BEGIN EXERCISE PASSAGE

Porter upheaval

MIDDLEBURY — Many would agree that 2016 was a year of peaks and valleys for Porter Medical Center (PMC), Addison County’s hub for health care services.
February was the first of several rough months for PMC, which includes the hospital, Helen Porter Healthcare & Rehabilitation, and a dozen affiliated provider offices. In the early days of that month, then-CEO Lynn Boggs announced a series of cost-cutting measures — including layoffs — in an effort to stabilize PMC’s budget. Hospital officials initially announced nine jobs cuts, primarily affecting nursing staff within PMC’s 12 physician practices. Later that month, Boggs placed the total number of layoffs at 17.5 positions.
Those layoffs triggered some discontent among PMC staff, resulting in a period of high employee turnover within the organization. Around 10 Porter-affiliated providers (members of the medical staff) also took flight, with several citing PMC’s awkward roll-out of a new compensation plan for physicians.
After rising dissention throughout the community and in board meetings, Boggs was pressured to resign after less than a year leading the hospital. The PMC board began its organizational turnaround with the hiring of veteran Porter Emergency Department physician Fred Kniffin as interim CEO. Kniffin immediately apologized for the manner in which the Porter administration had conducted the layoffs and the physicians’ contract roll-out, and began a successful recruitment process to fill provider vacancies and other staff positions.

END EXERCISE PASSAGE

TASKS TO CARRY OUT
**A.** In the Porter Medical Center article, who did the board hire as interim CEO?
**B.** Carry on the Porter Medical Center article from its final sentence.

BEGIN DATA TO EXAMINE

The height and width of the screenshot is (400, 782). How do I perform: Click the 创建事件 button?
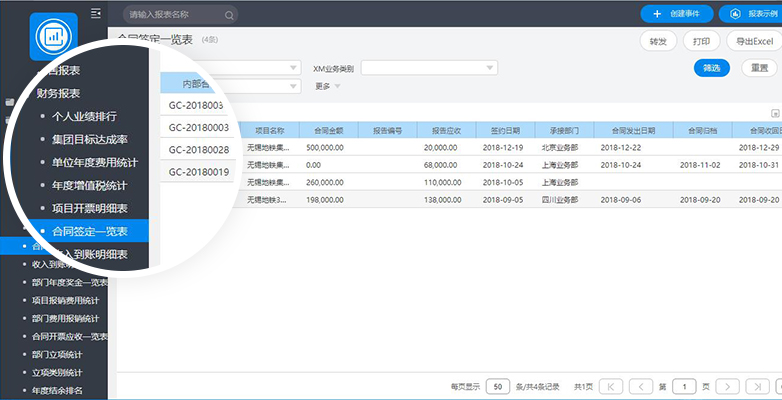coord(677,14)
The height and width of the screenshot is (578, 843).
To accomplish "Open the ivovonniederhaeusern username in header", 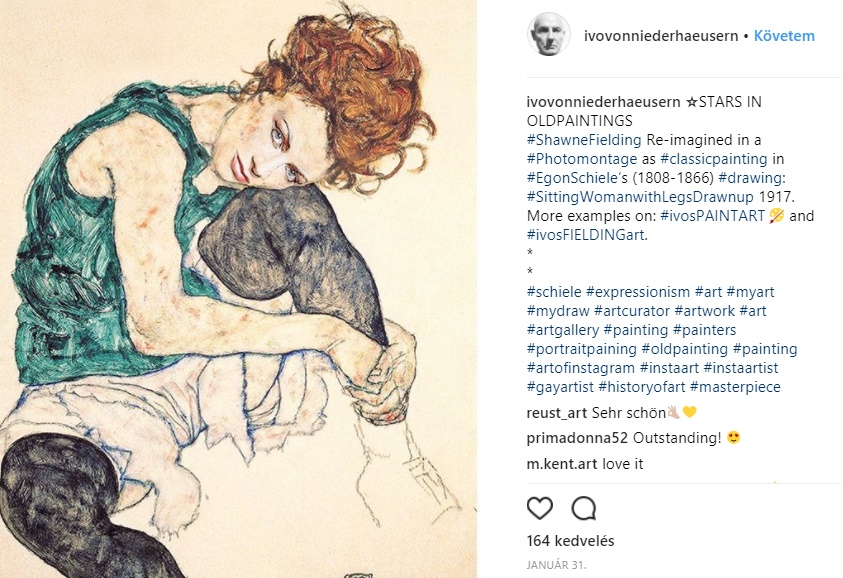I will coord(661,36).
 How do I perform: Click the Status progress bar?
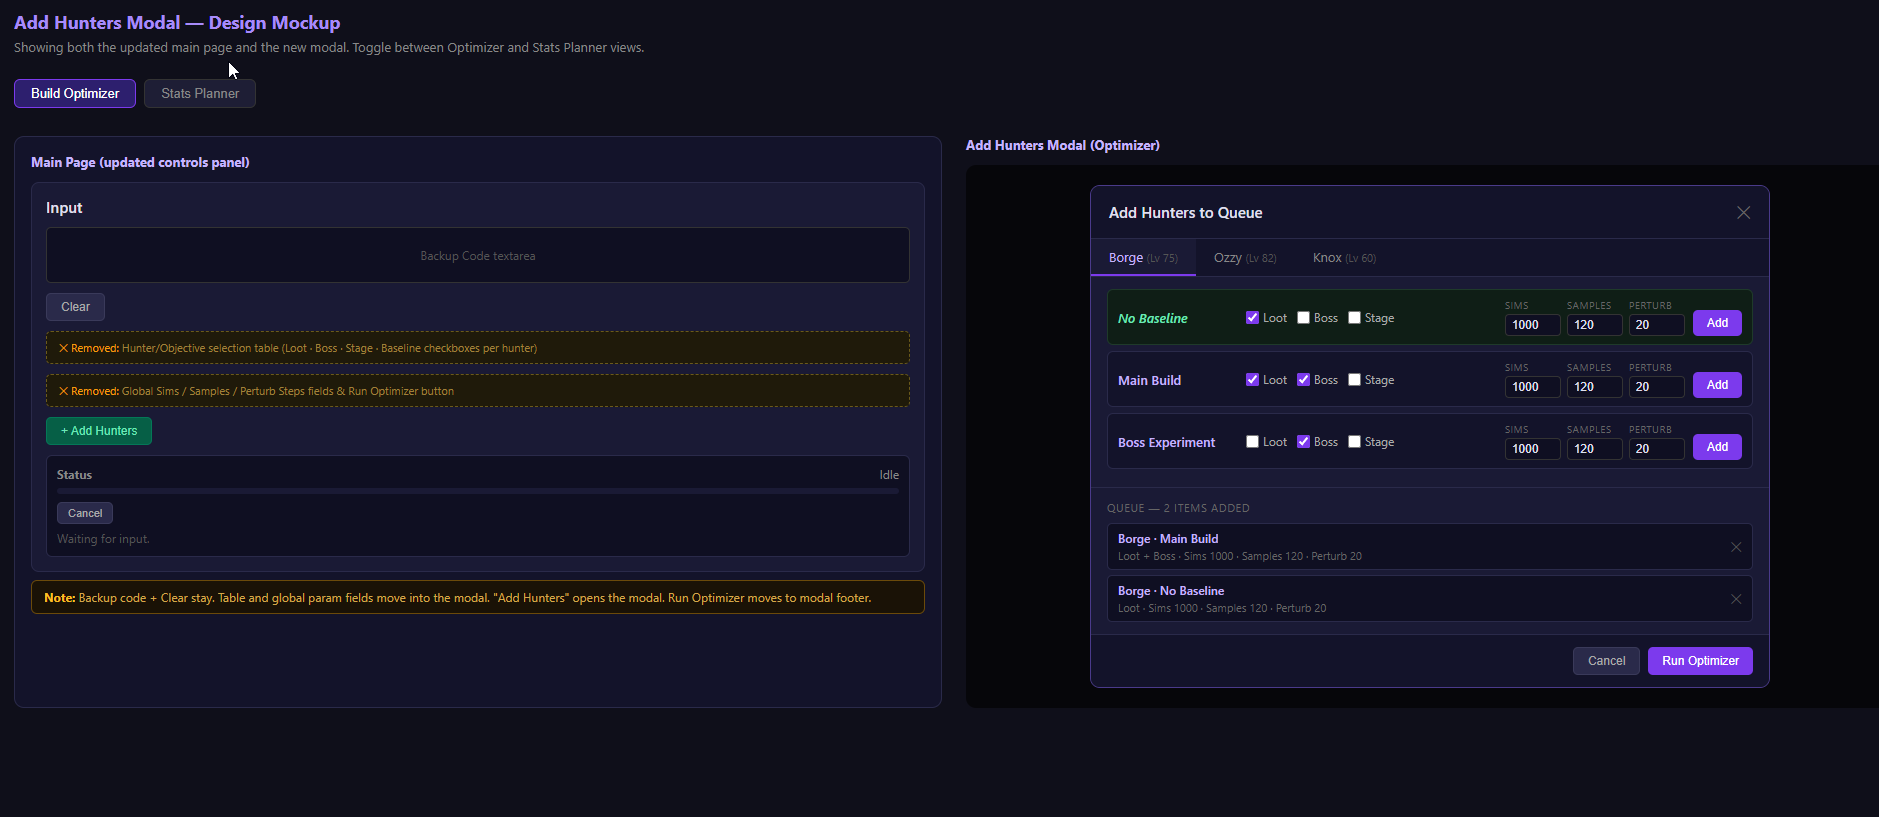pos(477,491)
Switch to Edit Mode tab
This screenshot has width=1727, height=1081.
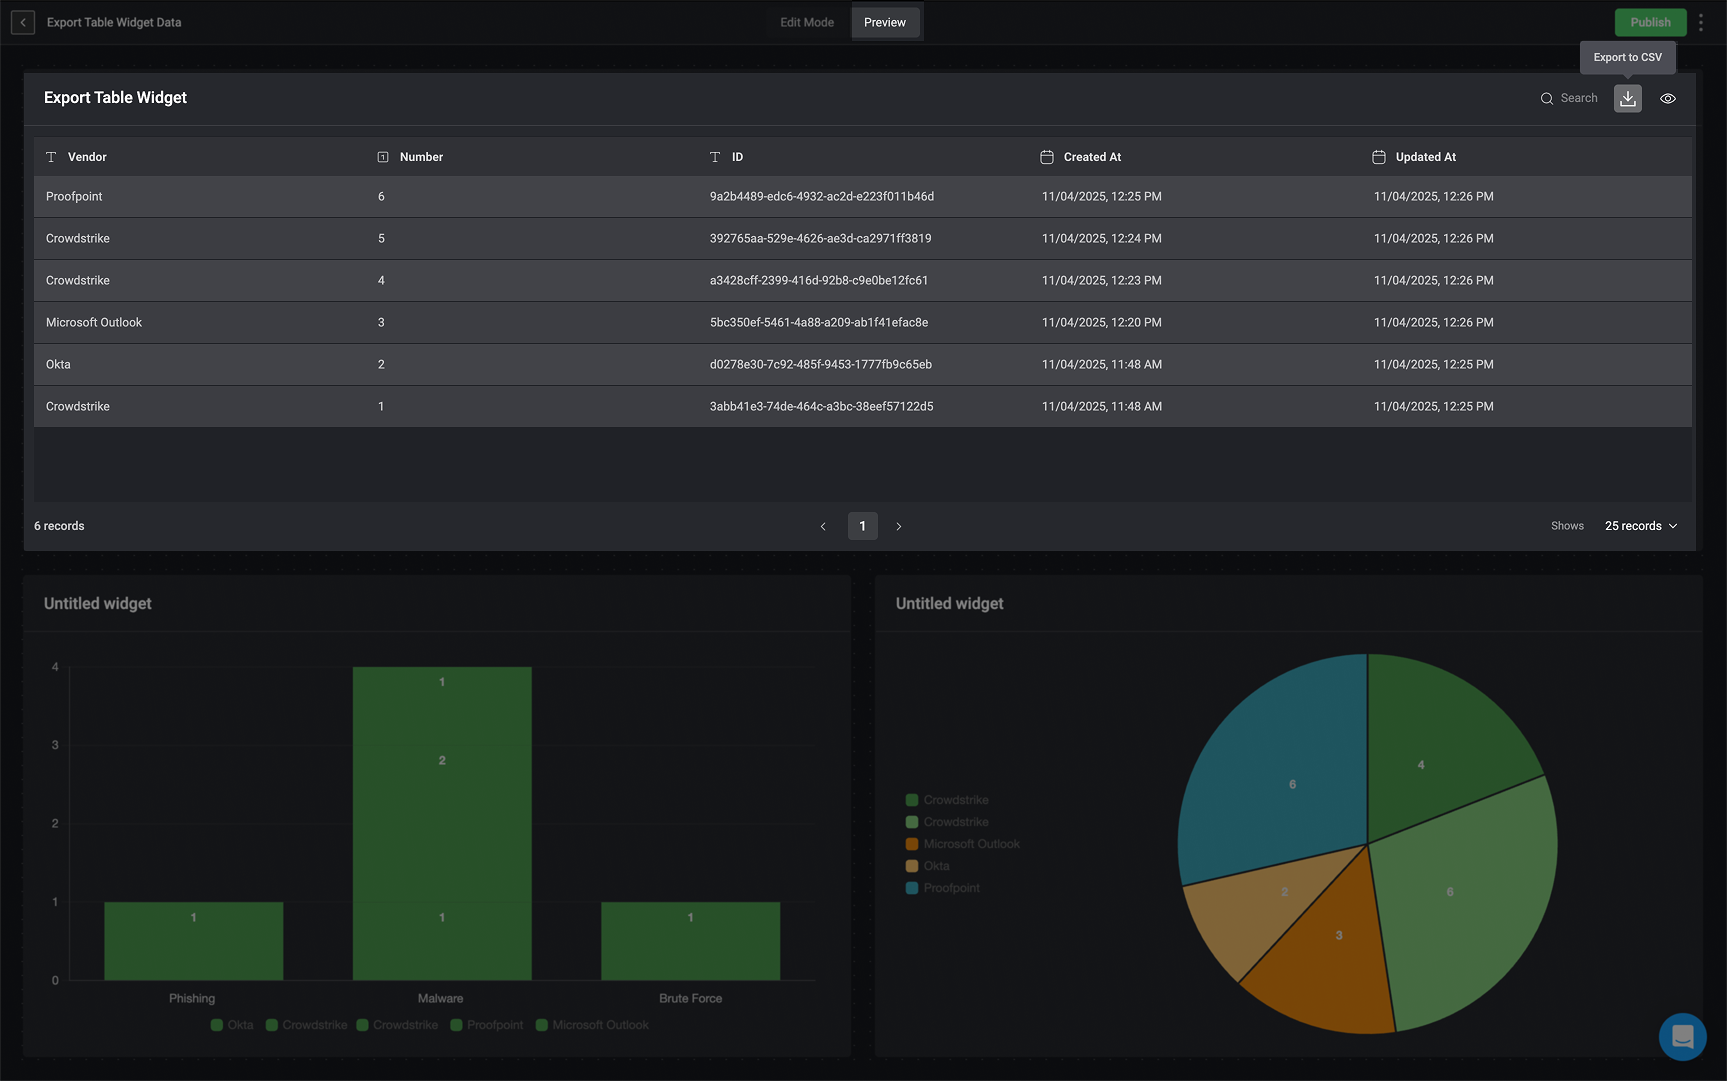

END DATA TO EXAMINE

RESPONSES BY TASK
**A.** Fred Kniffin, a veteran Porter Emergency Department physician.

**B.**
By August, Kniffin and his administration had filled most of the vacant provider, nursing and staff positions, and the community’s confidence in the institution had been largely restored.
Meanwhile, the PMC board was also doing some recruiting of its own — for a new, permanent CEO. But board members gladly ended that search when Kniffin agreed to remove the  word “interim” from his title and remain PMC’s chief executive at least through September of 2017. He arranged his schedule so that he could continue to treat patients on a part-time basis.
Under Kniffin, Porter also made strides in getting its financial house in order. And that set the stage for a community dialogue on the biggest decision PMC had ever faced up to that point: Should the organization partner with another medical institution as a way of strengthening its financial profile and expanding its facilities and services?
Community members and the PMC community replied “yes,” and the board entertained affiliation offers from Tennessee-based Quorum Health, Dartmouth-Hitchcock Medical Center, Rutland Regional Medical Center and the University of Vermont Health Network. The Porter board ultimately agreed to pursue affiliation with UVM Health Network, an association they said would net the hospital long-term financial stability, shared resources and some substantial capital improvements — such as a new medical office building and a major electronic medical records upgrade.
Porter and UVM Health Network are currently working out details of how their partnership will be construed, and will be making a final decision on the likely affiliation in 2017.